1.1 development release targets.

Eric W. Biederman ebiederman at lnxi.com
Thu Apr 17 01:27:01 CEST 2003


Steve Gehlbach <steve at nexpath.com> writes:

> >
> >>Does linuxbios in the current version support elfboot images from ide/floppy
> >>(directly, without etherboot)?  I guess if it does I don't see it.
> >  Yes.  The switch on the ``rom loader'' is the same on code, for
> > either the elf loader or the other one.
> >
> 
> Thanks, I guess I never tried it since I needed to fiddle with the
> zero page parameters.

I have found that most of the time it is enough to simply tell the
kernel it has a VGA adapter.  And the rest it seems to handle
properly.  That is what I currently do in mkelfImage.

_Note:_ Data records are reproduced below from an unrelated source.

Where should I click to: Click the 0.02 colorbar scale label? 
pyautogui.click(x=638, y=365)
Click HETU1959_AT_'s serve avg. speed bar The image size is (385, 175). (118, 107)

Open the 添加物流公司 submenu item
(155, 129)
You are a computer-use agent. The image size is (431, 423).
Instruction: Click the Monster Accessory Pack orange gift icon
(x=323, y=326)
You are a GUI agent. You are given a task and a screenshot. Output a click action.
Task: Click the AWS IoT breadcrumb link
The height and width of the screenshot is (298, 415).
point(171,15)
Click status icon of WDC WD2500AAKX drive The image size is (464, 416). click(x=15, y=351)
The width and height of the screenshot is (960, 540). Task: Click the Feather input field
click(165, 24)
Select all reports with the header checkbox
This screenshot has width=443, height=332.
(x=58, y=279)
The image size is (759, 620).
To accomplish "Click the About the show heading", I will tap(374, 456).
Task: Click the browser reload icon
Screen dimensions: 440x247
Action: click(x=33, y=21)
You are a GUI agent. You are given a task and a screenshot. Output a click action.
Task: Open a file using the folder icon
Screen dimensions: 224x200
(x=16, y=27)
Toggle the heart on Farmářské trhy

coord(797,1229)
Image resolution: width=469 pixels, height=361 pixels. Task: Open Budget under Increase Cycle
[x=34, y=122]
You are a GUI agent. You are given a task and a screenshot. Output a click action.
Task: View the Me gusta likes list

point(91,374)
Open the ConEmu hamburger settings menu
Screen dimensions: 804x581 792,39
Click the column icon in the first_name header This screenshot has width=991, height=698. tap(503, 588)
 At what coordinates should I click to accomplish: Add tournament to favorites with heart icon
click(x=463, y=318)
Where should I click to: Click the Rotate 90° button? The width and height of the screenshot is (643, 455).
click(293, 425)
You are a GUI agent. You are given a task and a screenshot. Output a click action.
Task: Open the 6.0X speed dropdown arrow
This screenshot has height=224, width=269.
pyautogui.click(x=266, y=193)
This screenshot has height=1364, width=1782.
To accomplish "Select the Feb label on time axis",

> >>One issue I have with elfboot images is the inability to dynamically pass
> >>parameters to the zero page (specifically the vga cursor location). I
> understand
> 
> >>the idea of not locking the boot mechanism into the bios, but there are pros
> and
> 
> >>cons.
> > As ron mentioned putting enough information in the LinuxBIOS table so
> > the code in mkelfImage can properly position the vga cursor location is
> > straight forward.
> >
> 
> I don't understand.  Which linuxbios table are you referring to?  Is
> this a proposal or currently implemented?

Currently implemented. 

see src/include/boot/linuxbios_tables.h

The LinuxBIOS table on x86 is located near address 0, or around
0xF0000 - 0x100000.  It is a binary table of tagged data so it can be
grown and expanded while still retaining backwards compatibility.  It
is at a fixed address so we don't need to pass it explicitly to
anyone, but the data in it is position independent in case the table
needs to be moved.  In addition the table is composed of fixed size
data types so it can be used on dual 32/64 bit platforms without
surprises.  This is how we currently pass memory size information.

We have mptables and irq tables setup separately mostly for
historical reasons.  As we rework things in 1.1. for LinuxBIOS
to assign irqs I want to get those in there as well and generate
the other tables from the LinuxBIOS table.

Any binary loaded under LinuxBIOS can go out look for and
find the LinuxBIOS table.  We tried passing parameters explicitly
but the LinuxBIOS table is much more stable, for large vary amounts of
data.  Especially when you interpose something like etherboot in
between your BIOS and your loaded kernel.